Perhaps the most important feature of the new Amazon Fire Phone announced this week is Firefly, in which the handset uses its camera to recognize physical and media products in the real world and then links them to buying options on Amazon. It’s what makes the Fire Phone a shopping phone.
When Firefly is scanning an item, like a box of Cheerios, you’ll see bright little dots (fireflies) on the screen gathering around the item in the camera’s view. Once Firefly has recognized the product, a link to additional information (metadata, buying options) then appears at the bottom of the screen.
When Firefly is scanning the image, it pulls out only the uniquely identifiable pieces of the image. When scanning a box of Cheerios, Firefly would pull the outline and color of the box and the item’s logo.
Above: Firefly listens to the soundtrack of a TV show to detect the title and episode.
Image Credit: Mark Sullivan/VentureBeat
The outlines of those shapes, not the whole image, zips to Amazon’s cloud servers, where the system looks for a match from among the thousands of images in its product catalog, according to Fire Phone product manager Cameron Janes.
If the product that you scan does not appear in the Amazon product catalog, Firefly won’t recognize it. The main reason for Firefly, after all, is to help people recognize items that they can then easily buy on Amazon. Ultimately, the Fire Phone is more or less a vending machine for Amazon products.
To find the right match without going through millions of product images in the Amazon product database, Janes says his company uses “heuristic approaches and computer vision” to narrow down the results.
The algorithm might look for certain characteristics of the scanned image — like its color or the shape of the bounding box around the scanned image — and then looks only at images with similar general characteristics for matches.
Once Firefly finds the match, and this usually takes only a few seconds, it displays a link at the bottom of the screen that leads to other content related to the product it has found. It finds this stuff by using a code that is common between the found product and all metadata and related material.
Scans are stored until you delete them
My colleague, John Koetsier, wrote a story this week called “Amazon’s Fire Phone might be the biggest privacy invasion ever (and no one’s noticed)” about the privacy implications of the new Fire Phone. But Amazon says it doesn’t use Firefly scans for anything other than the shopper’s convenience and for improving the online retailer’s product-detection chops.
Amazon uses these images to help Firefly recognize similar images faster and with more accuracy.

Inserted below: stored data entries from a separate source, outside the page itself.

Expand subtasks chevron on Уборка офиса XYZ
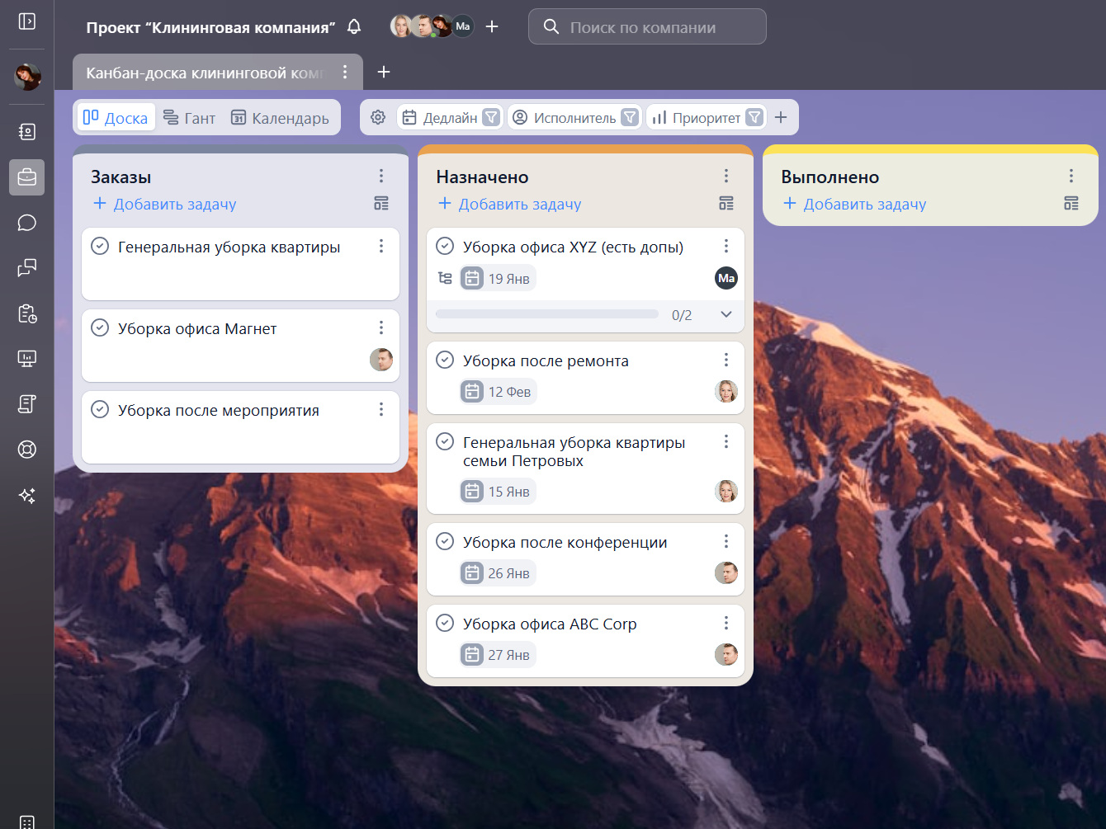The image size is (1106, 829). pyautogui.click(x=726, y=314)
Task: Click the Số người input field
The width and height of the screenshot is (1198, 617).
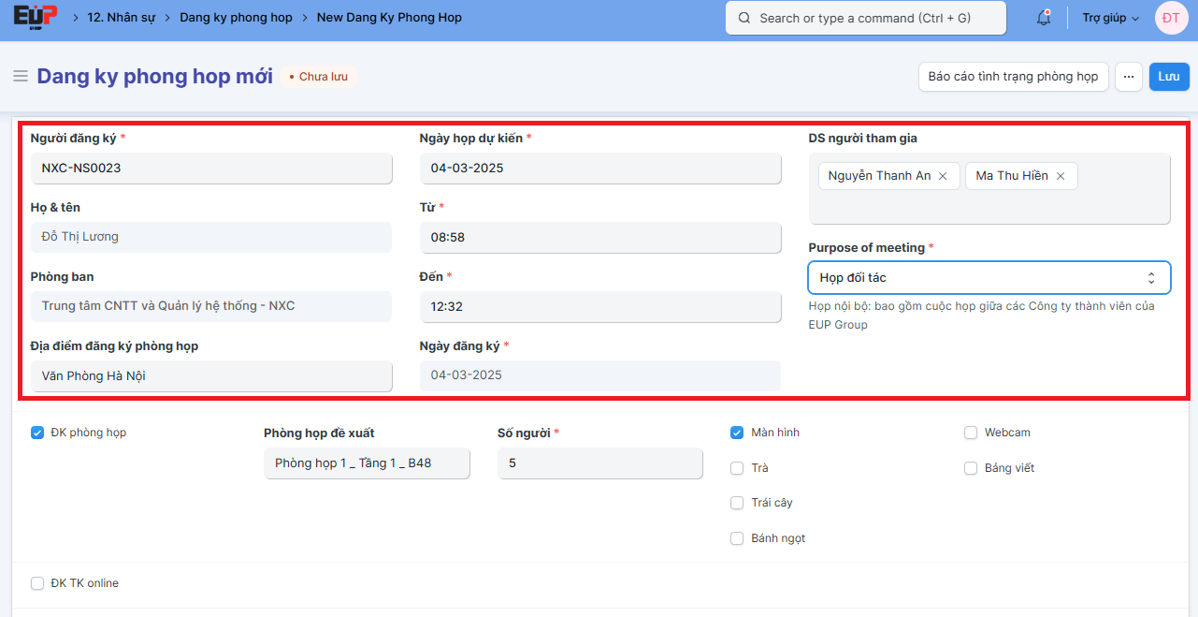Action: tap(599, 463)
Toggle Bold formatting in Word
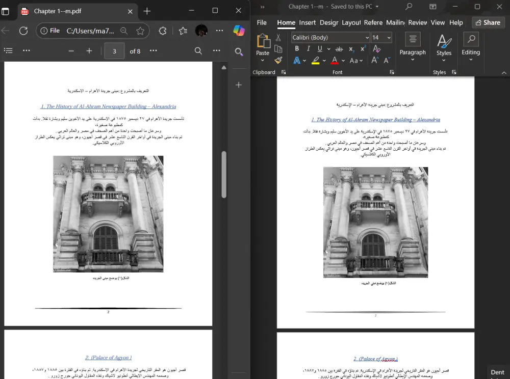 pyautogui.click(x=297, y=49)
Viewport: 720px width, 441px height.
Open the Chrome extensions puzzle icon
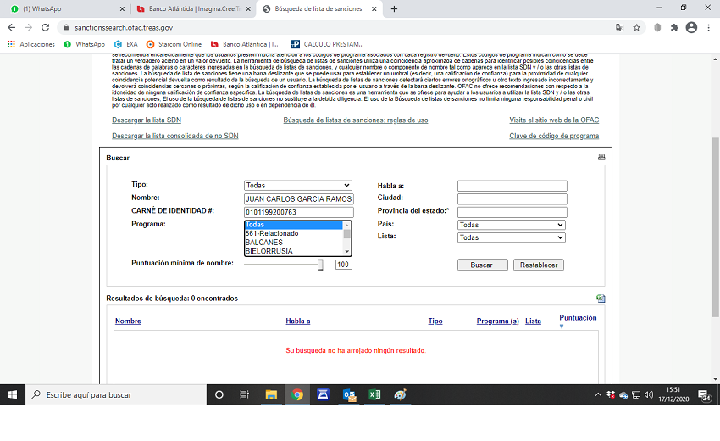[674, 27]
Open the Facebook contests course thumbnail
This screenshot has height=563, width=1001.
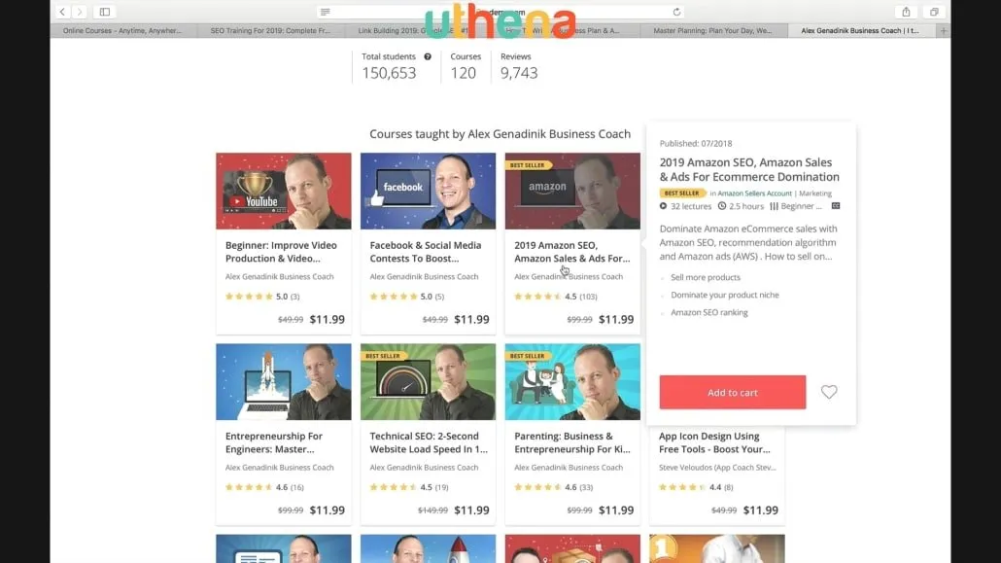coord(428,191)
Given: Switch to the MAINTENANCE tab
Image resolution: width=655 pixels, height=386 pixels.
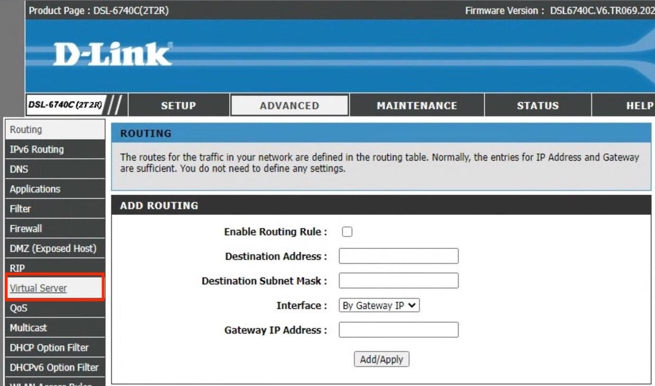Looking at the screenshot, I should [416, 106].
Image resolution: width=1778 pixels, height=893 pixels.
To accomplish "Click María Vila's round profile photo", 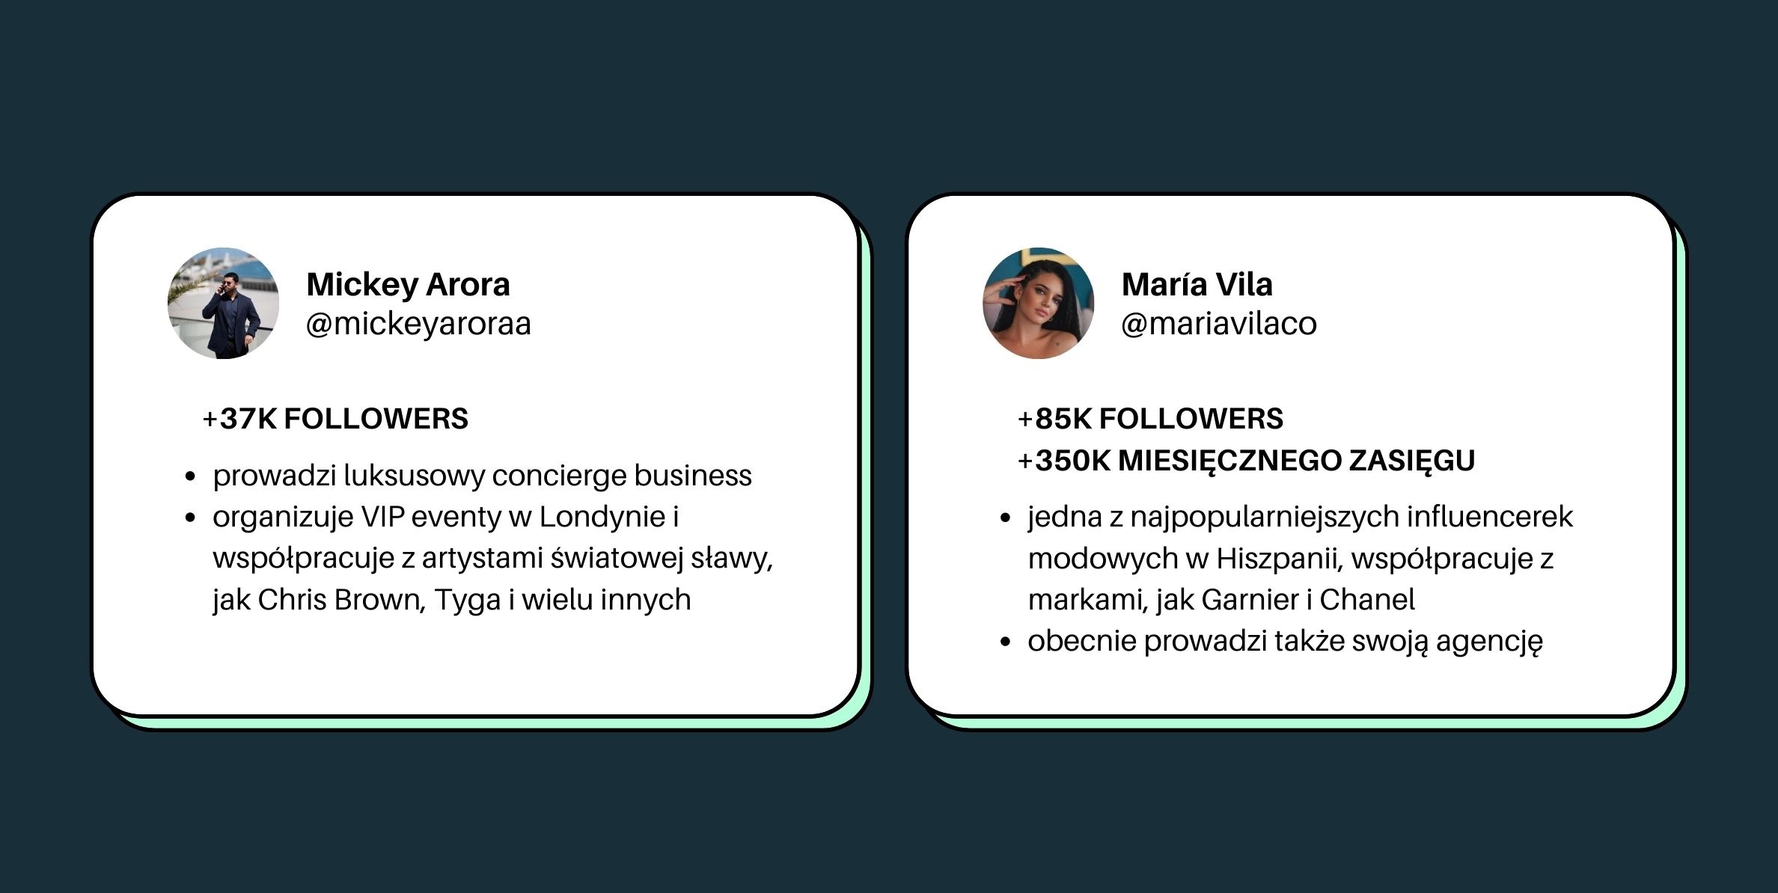I will 1038,304.
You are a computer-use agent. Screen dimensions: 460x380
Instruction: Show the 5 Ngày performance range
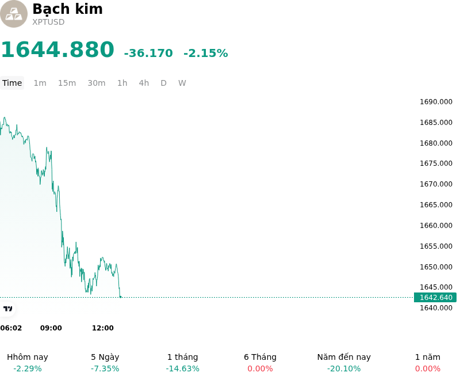tap(105, 363)
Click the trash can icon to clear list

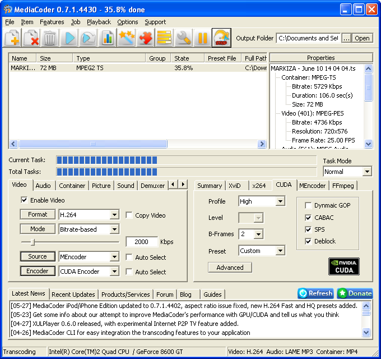point(50,38)
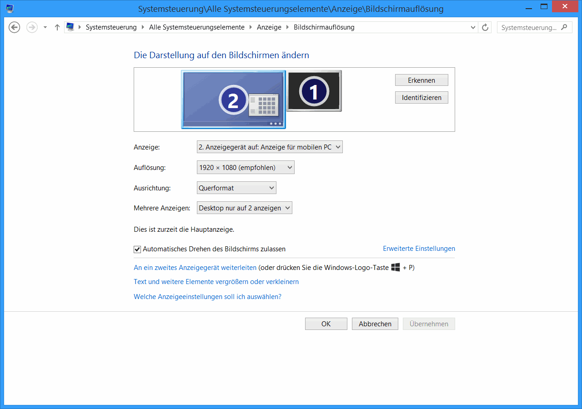Click the up-one-level arrow
The height and width of the screenshot is (409, 582).
coord(57,27)
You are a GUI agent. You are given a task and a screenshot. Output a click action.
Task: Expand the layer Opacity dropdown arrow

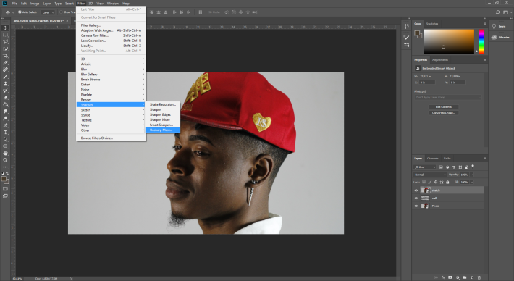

Here’s how the company explained it to me in a follow-up email after my 40-minute interview with Janes:
“As Jeff described in his presentation, computer vision is a complex problem and the more data we have to train our image recognizers, the more accurate the Firefly technology will be for customers,” Janes wrote. “For example, if we have multiple, different images of a single item, the recognizer can use common qualities among the images to more accurately identify the item.”
Firefly stores all of its scans in its servers, until you go to a storage-settings page on the phone and deletes the images.
Firefly does not geo-tag scans of products, Amazon says, but it does geo-tag scans of phone numbers because it wants to be able to attach area codes to numbers that don’t have them. Firefly will do this only if a customer has enabled location services during phone set-up. Users can disable location services at the Firefly app level, Amazon says. Firefly can also capture URLs and email addresses.
Nor are Firefly scans combined with personal photos taken with the phone’s camera app and stored in the Amazon servers. “The Firefly app has nothing to do with the camera app,” Janes said.
Music and TV
Firefly also can recognize and find matches for music and movies. But Firefly doesn’t actually watch video, so no need to hold the camera up to the set. “We’re recognizing the audio in the scene to recognize what you’re watching,” Janes said.
As the phone listens to audio, the “fireflies” on the screen gather in a tight square and appear to vibrate together.
The sound sample zips to the Amazon cloud, where it is compared against all the sounds in songs, movies, and TV shows in the Amazon catalog. For music and movies, too, an algorithm detects general characteristics (is it music, dialogue, or both?) to narrow down the number of sound files it must it must compare the sample against.
When a match for a song is found, Firefly returns a series of links and metadata about the music. It might provide a link to buy the music at Amazon, and a link to a third-party app like iHeartRadio which will use the sound sample as a seed for a new radio station.
When a match for a TV show is found, Firefly identifies the episode and even the part of the episode that was scanned. The link on the bottom of the page links to iMDB data about the show and the actors, and links to the steam, download, and physical copy buying options at Amazon.
Firefly can also identify live TV from 160 broadcast stations. This has nothing to do with selling products in the Amazon marketplace; once Firefly finds a match, it returns information about the show and the people in it from the iMDB database. It also provides some options for sharing the content on via social media.